Given \(r_4 = 5.55\%\), we assume: \[ r_1 = r_2 = r_3 = r_4 = 5.55\% \]

Now, we can calculate the average of the short-term rates over the 5-year period: \[ \text{Average short-term rates} = \frac{5.55\% + 5.55\% + 5.55\% + 5.55\% + 6.40\%}{5} \] \[ = \frac{4 \times 5.55\% + 6.40\%}{5} \] \[ = \frac{22.20\% + 6.40\%}{5} \] \[ = \frac{28.60\%}{5} \] \[ = 5.72\% \]

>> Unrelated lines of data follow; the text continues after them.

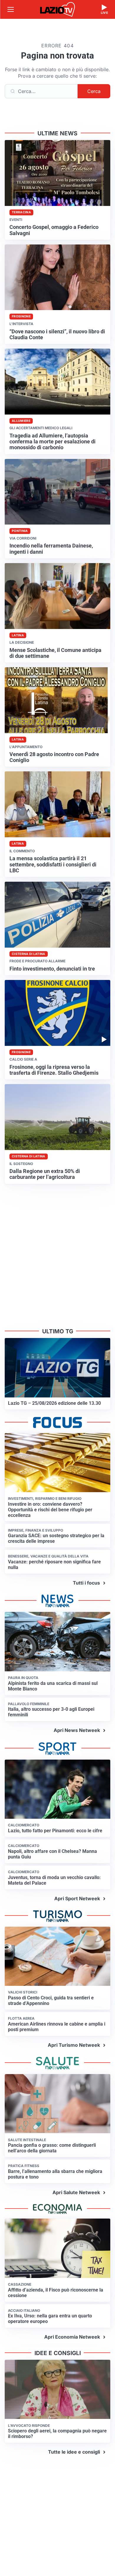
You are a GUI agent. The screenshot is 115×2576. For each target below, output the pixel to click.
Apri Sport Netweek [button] (77, 1898)
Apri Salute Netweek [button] (76, 2192)
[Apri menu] (10, 9)
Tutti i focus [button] (86, 1583)
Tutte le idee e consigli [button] (74, 2452)
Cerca (94, 91)
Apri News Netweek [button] (77, 1730)
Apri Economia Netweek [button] (72, 2337)
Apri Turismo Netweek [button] (74, 2045)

Now, we know that: \[ r_5 = 5.80\% \] \[ r_5 = \text{Average short-term rates} + L_5 \] \[ 5.80\% = 5.72\% + L_5 \]

Solving for \(L_5\): \[ L_5 = 5.80\% - 5.72\% \] \[ L_5 = 0.08\% \]

Therefore, the liquidity premium on the 5-year Treasury security (\(L_5\)) is 0.08%.